[Records from a collection]

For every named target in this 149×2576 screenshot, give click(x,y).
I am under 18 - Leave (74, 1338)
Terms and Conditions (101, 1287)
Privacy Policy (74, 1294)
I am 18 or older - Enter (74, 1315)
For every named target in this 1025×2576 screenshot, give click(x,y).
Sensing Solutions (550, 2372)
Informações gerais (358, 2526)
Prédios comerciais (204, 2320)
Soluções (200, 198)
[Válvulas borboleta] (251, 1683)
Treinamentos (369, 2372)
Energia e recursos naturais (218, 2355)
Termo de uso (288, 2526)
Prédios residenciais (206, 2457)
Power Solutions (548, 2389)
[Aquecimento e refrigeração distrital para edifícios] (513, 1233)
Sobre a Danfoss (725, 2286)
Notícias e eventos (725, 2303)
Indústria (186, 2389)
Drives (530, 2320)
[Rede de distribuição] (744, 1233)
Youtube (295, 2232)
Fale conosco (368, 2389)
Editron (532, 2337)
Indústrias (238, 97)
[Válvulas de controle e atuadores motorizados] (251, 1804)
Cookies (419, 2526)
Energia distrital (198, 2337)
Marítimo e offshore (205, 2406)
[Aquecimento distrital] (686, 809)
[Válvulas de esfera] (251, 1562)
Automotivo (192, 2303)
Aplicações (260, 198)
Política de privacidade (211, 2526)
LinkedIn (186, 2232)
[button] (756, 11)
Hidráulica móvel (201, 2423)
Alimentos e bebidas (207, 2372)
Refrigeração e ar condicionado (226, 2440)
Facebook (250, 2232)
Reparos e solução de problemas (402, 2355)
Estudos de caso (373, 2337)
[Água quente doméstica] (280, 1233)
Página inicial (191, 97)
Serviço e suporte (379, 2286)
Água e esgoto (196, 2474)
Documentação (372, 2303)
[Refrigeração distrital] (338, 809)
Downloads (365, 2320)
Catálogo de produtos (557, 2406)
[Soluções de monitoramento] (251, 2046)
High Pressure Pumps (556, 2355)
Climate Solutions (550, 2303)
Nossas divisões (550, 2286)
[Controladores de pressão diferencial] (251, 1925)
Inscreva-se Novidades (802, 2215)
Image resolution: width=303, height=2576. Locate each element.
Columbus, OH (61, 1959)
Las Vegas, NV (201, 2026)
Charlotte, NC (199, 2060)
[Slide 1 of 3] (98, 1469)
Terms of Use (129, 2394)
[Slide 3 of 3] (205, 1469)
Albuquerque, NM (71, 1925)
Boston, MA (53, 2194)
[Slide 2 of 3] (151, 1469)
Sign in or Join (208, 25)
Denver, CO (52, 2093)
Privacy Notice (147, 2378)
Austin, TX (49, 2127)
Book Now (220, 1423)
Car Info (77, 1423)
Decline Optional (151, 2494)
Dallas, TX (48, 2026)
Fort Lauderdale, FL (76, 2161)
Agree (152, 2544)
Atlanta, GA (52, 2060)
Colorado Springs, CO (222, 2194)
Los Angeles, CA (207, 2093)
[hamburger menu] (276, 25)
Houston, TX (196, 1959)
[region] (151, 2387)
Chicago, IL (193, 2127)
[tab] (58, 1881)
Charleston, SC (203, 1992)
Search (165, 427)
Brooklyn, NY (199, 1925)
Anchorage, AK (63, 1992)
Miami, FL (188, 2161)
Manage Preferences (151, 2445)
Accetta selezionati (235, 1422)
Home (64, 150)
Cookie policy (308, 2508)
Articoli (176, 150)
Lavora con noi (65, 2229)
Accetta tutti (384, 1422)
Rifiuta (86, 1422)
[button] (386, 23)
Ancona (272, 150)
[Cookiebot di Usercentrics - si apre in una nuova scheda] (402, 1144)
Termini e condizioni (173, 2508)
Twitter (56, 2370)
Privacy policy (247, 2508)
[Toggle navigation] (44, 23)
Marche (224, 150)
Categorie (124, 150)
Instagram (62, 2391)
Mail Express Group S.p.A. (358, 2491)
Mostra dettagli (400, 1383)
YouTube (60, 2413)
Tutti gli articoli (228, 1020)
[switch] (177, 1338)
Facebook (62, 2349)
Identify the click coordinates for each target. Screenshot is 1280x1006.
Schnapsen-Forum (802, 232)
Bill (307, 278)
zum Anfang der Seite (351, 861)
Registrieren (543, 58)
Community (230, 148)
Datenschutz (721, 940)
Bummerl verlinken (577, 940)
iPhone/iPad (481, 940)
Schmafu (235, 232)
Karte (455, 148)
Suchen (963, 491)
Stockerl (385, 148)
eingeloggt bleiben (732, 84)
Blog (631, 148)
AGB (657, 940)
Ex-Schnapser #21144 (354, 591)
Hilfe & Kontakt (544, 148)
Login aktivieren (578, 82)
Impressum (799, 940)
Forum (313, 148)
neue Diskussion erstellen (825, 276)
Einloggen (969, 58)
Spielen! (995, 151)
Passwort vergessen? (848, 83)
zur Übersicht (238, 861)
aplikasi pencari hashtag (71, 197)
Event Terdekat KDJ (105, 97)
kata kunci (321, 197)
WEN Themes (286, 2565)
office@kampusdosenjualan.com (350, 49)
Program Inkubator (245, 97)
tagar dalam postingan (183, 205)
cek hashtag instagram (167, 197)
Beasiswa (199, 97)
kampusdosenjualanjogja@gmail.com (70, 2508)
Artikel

**What is required**
Once the line with "Accetta tutti (384, 1422)" is found in the records above, print exactly that line and every line after it through the line with "Privacy policy (247, 2508)".

**The completed task**
Accetta tutti (384, 1422)
Rifiuta (86, 1422)
[button] (386, 23)
Ancona (272, 150)
[Cookiebot di Usercentrics - si apre in una nuova scheda] (402, 1144)
Termini e condizioni (173, 2508)
Twitter (56, 2370)
Privacy policy (247, 2508)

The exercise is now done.